QUOTED PASSAGE:
As always, professionals who also know Jesus as their Rescuer and King have an additional mission: communicating God’s truth and ways, the Gospel and the sanctified life, through their work. But now, that mission expands its targeted audience to include their offspring. Working from home, with kids, is a laboratory for demonstrating the grace-fueled ways of God to our children within our professional callings.

This reality immediately brings to my mind a culture-shaping passage of Scripture where Moses addresses a newly independent nation:

You shall love the Lord your God with all your heart and with all your soul and with all your might. And these words that I command you today shall be on your heart. You shall teach them diligently to your children, and shall talk of them when you sit in your house and when you walk by the way, and when you lie down, and when you rise. –Deuteronomy 6:5

Moses, within God’s empowerment, calls on a nation to teach God’s ways to their children in formal and informal ways. Teaching happened in any and every moment, even “when you sit in your house” (you know, that place we’ve been forbidden to leave for the next…how many days now?).

Believing parents, gifted with the opportunity to work from home, are suddenly more exposed to their children than ever before. In a manner that parallels the challenge Moses gave to a nation, this unanticipated time with our kids can be redeemed, capitalized upon. The way we do our work from home can teach the ways of God to our kids.

The way we do our work from home can teach the ways of God to our kids.

There are innumerable opportunities to teach the ways of God through our work. The sky is the limit, but let’s get the ball rolling:

  • When you’ve asked for focused time, but they keep asking for that next snack, you have a chance to say, “Because I love God, I work hard. I do my best to stay focused, be diligent with my time, and be productive since I’m doing this as if for God’s reputation.” (Colossians 3:23)
  • When they overhear you tell your manager the reason you didn’t pick up the phone earlier, you’re demonstrating, “Because I love God, I’m honest. I use truth when it helps me, as well as when it reflects poorly on my actions.” (Colossians 3:9)

WRITTEN EXERCISE 1:
List every Scripture reference cited in the piece on faith and working from home with children.
WRITTEN EXERCISE 2:
Summarize the piece on faith and working from home with children in two sentences.
WRITTEN EXERCISE 3:
Pick up the piece on faith and working from home with children from its final sentence and carry it forward.

EXTRACTED DATA:
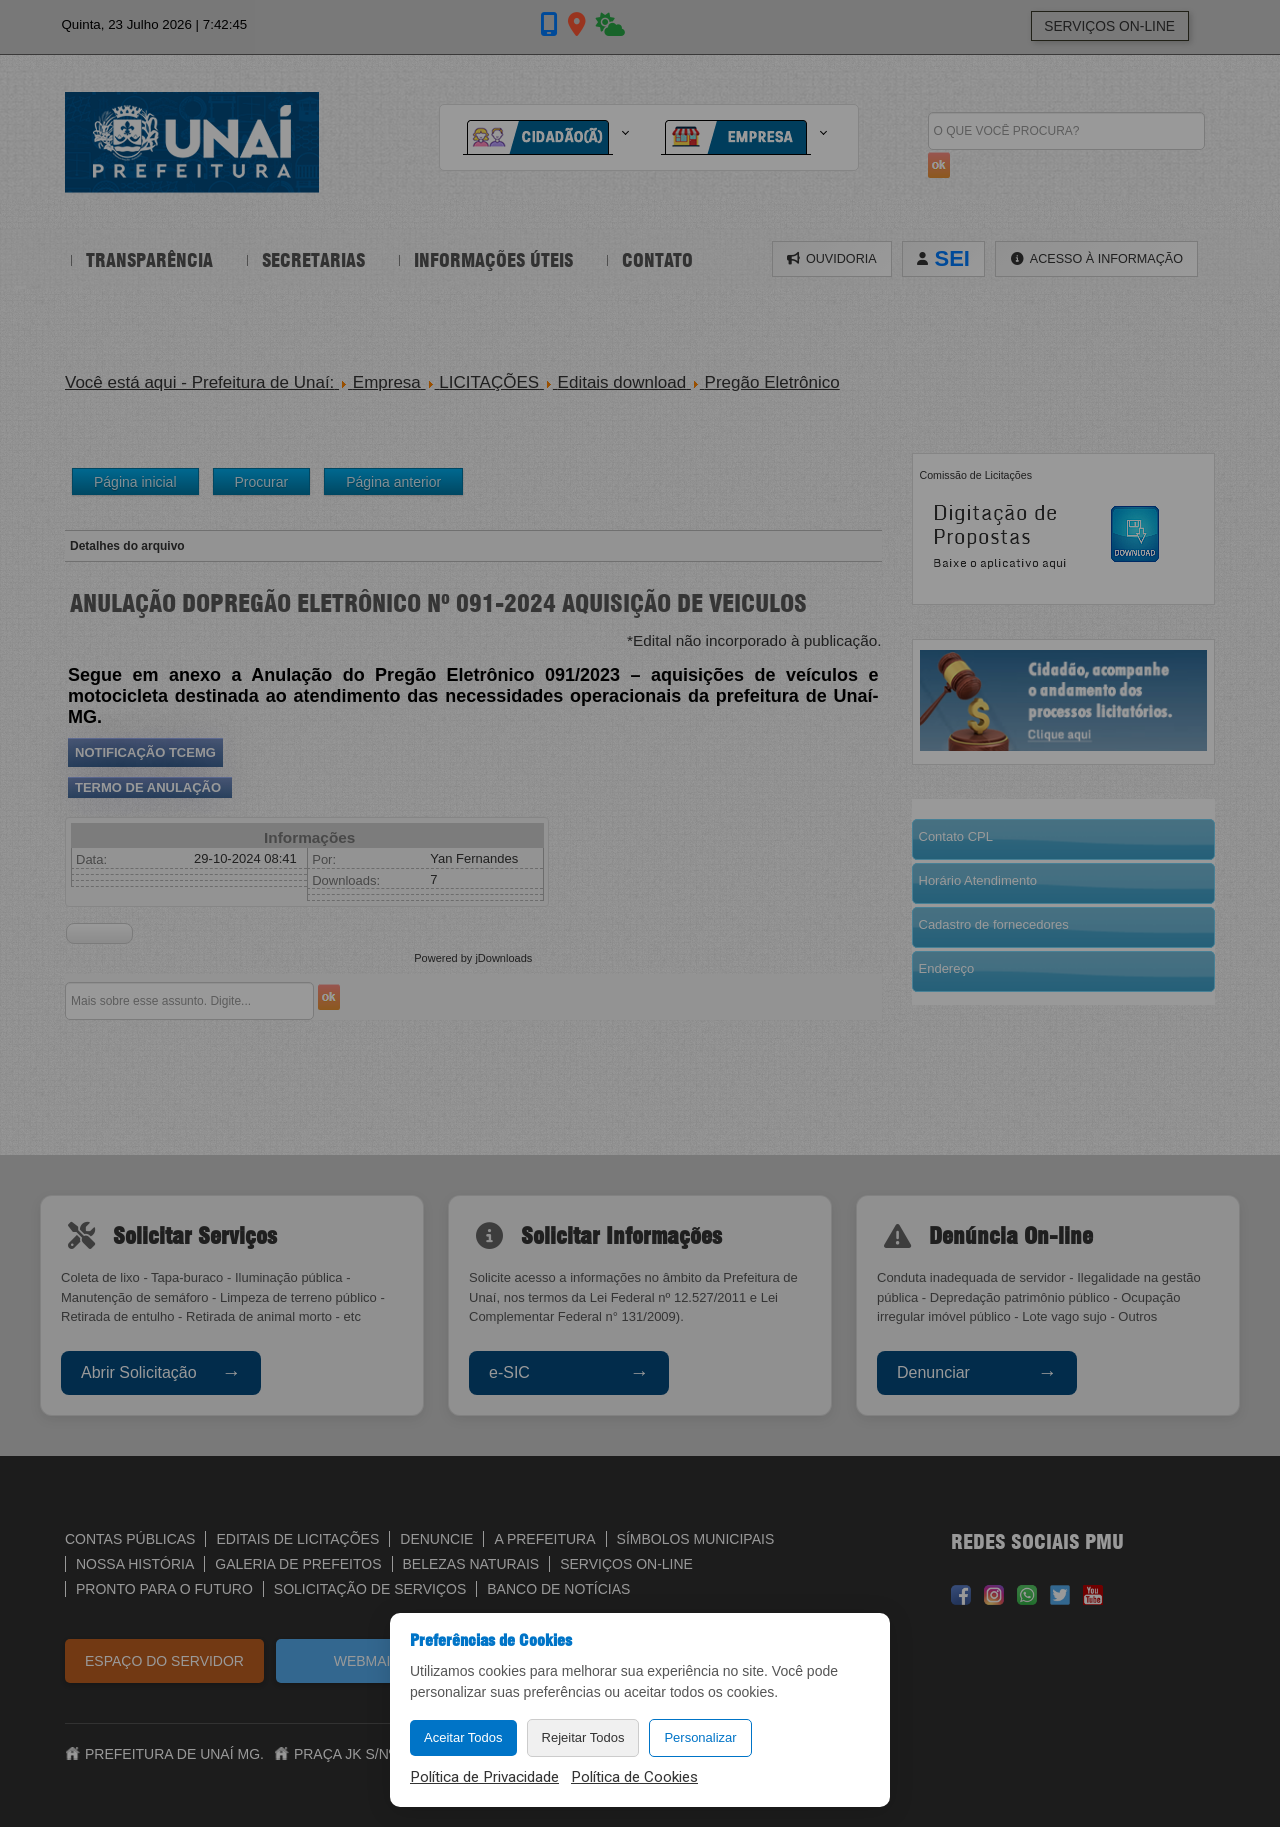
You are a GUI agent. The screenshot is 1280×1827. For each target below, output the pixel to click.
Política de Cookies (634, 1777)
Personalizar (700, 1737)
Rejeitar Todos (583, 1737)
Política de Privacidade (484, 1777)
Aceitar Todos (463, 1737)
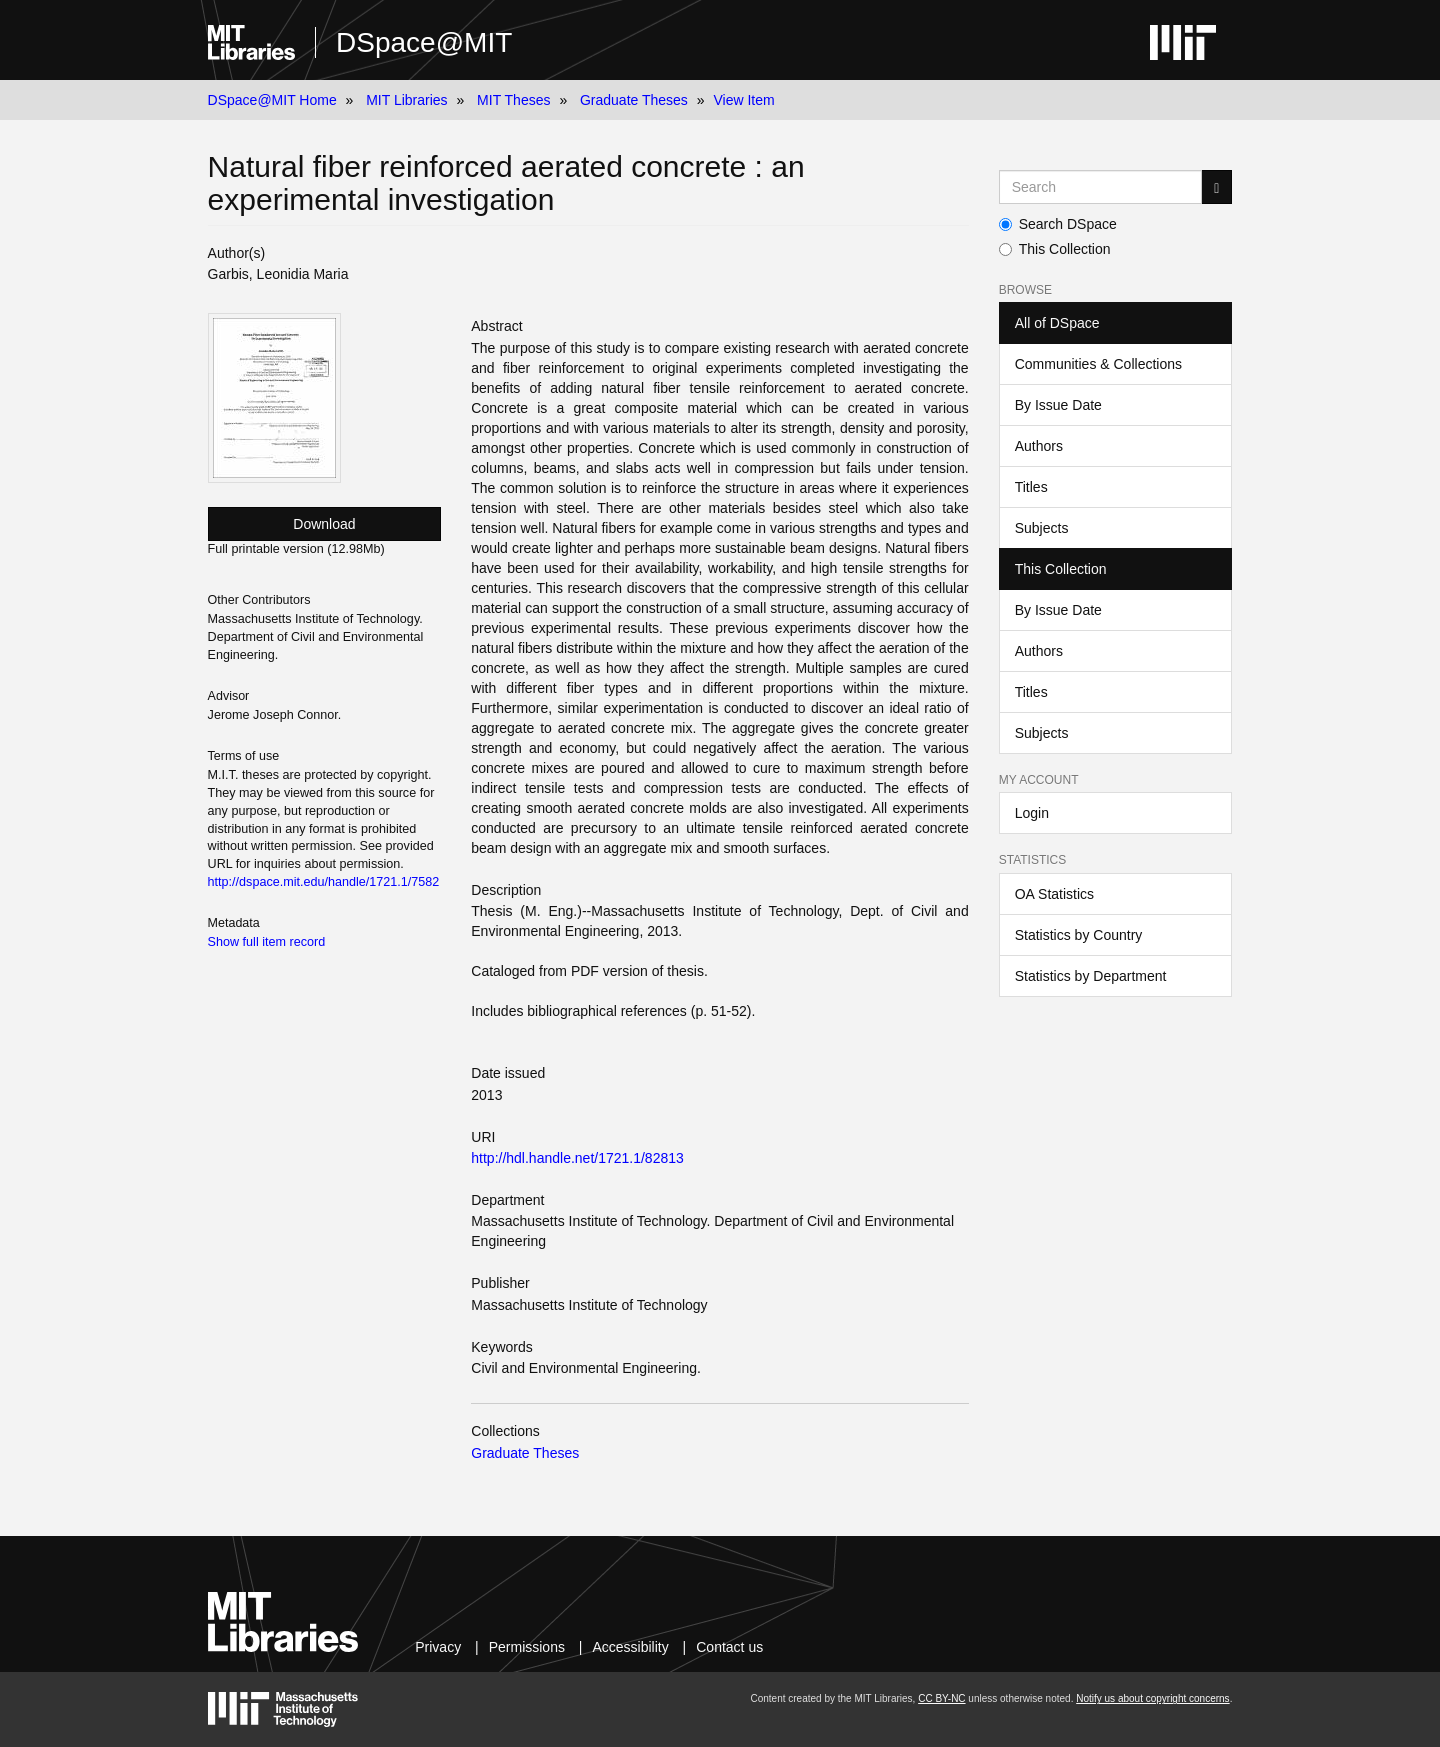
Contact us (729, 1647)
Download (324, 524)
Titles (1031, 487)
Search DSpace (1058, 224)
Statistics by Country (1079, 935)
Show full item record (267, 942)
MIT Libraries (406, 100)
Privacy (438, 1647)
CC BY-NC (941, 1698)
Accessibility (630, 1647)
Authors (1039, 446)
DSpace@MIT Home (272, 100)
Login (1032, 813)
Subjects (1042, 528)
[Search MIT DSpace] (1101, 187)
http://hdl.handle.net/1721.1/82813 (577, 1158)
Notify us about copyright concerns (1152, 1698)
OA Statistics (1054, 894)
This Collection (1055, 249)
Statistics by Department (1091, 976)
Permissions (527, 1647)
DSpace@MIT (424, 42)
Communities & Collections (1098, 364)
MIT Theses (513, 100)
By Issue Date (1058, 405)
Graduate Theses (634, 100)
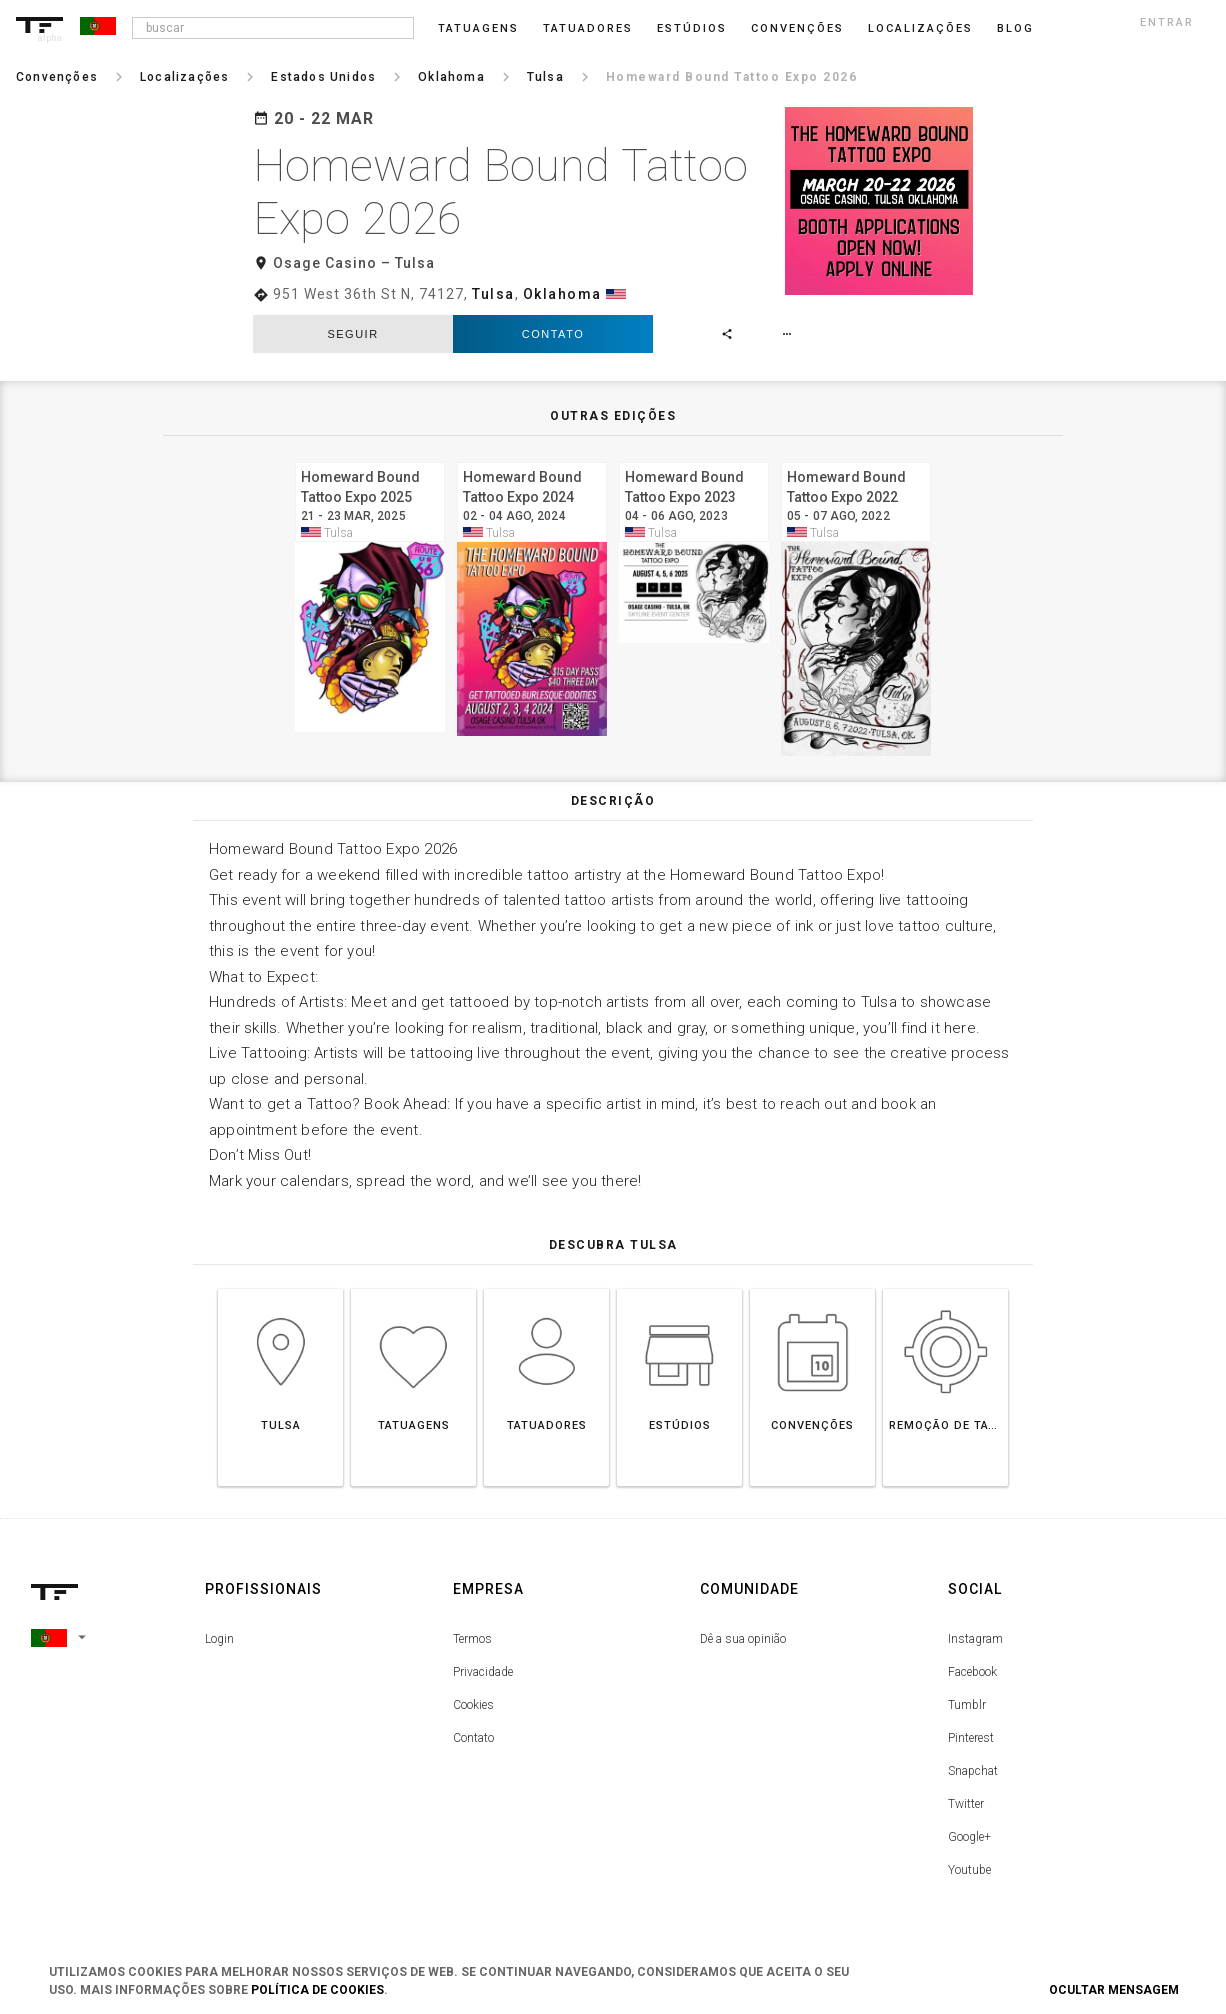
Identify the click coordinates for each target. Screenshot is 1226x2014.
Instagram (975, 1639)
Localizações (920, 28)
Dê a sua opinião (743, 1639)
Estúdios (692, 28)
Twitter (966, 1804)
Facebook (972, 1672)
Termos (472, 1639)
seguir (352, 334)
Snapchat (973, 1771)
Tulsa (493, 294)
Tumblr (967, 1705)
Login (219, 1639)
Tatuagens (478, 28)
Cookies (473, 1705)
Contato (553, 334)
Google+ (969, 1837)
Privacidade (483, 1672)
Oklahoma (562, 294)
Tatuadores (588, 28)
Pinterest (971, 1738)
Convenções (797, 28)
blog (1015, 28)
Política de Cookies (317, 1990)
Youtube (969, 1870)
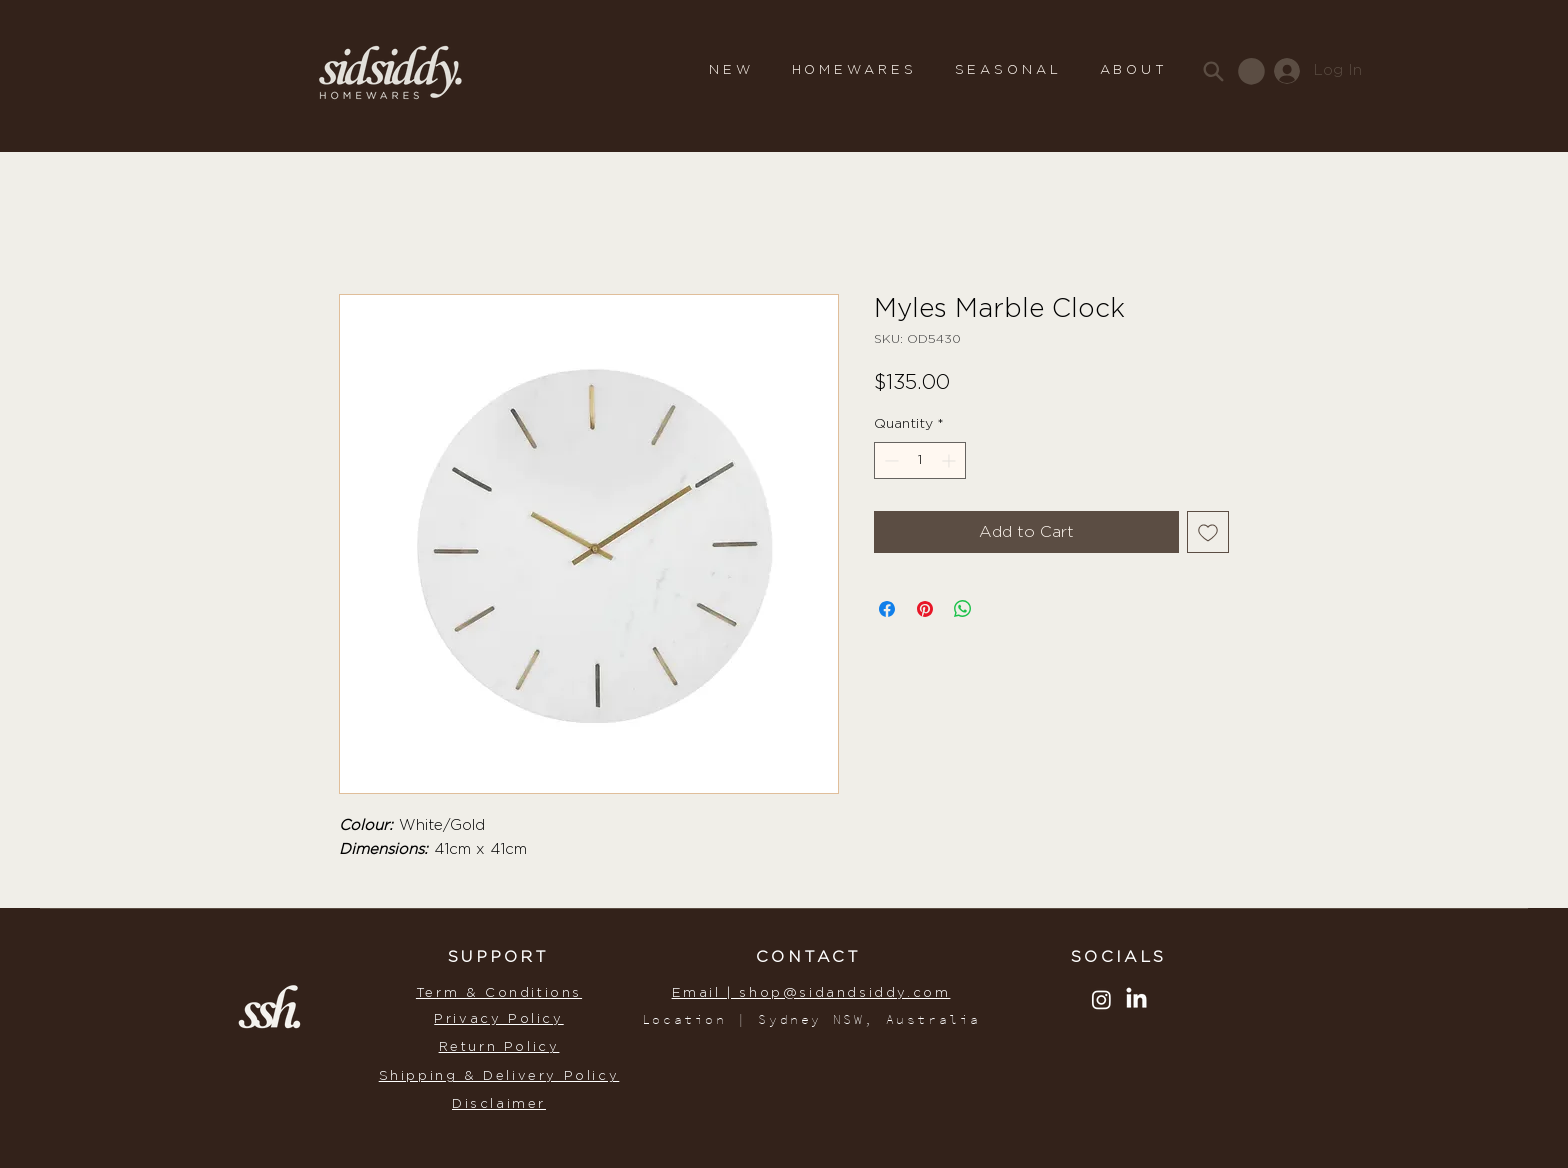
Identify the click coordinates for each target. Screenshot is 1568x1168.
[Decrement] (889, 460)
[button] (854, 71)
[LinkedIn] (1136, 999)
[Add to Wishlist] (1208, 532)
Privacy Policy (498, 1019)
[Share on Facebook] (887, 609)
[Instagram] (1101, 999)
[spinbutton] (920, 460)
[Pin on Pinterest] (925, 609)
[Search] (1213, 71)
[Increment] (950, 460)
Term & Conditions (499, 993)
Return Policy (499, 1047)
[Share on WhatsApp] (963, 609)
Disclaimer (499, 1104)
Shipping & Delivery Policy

WRITTEN REPLY 1:
Deuteronomy 6:5
Colossians 3:23
Colossians 3:9

WRITTEN REPLY 2:
For believing professionals who work from home, the mission of communicating God's truth and ways through their work now extends to their own children, a reality the writer links to Moses's call in Deuteronomy to teach God's words to children at every moment, even "when you sit in your house." The way parents do their work from home can therefore teach their kids the ways of God, such as working diligently and staying focused despite interruptions, and being honest with a manager even when the truth reflects poorly on them.

WRITTEN REPLY 3:
  • When they interrupt your focus with a quarrel or provide a raucous soundtrack to your sales pitch, you’ve got the perfect opportunity to show, “Because I love God, and have experienced the joy of His Gospel, I show patience and grace, even if it may not have been deserved. I am constantly aware of the way I don’t deserve God’s unmerited favor.” (Ephesians 4:1b-2)
  • When co-workers express words, tones, and ideas threatening to fill your family’s minds with hopelessness and fear, you have an incredible moment to reinforce, “Because I love and know God through His gospel, I can live in hope.” (2 Corinthians 4:16)

Don’t get me wrong, working from home is a challenge. But how we work is an opportunity to teach the ways of God to our children like we may have otherwise missed. And they are watching, listening, mimicking, and learning more than we realize.

They are watching, listening, mimicking, and learning more than we realize.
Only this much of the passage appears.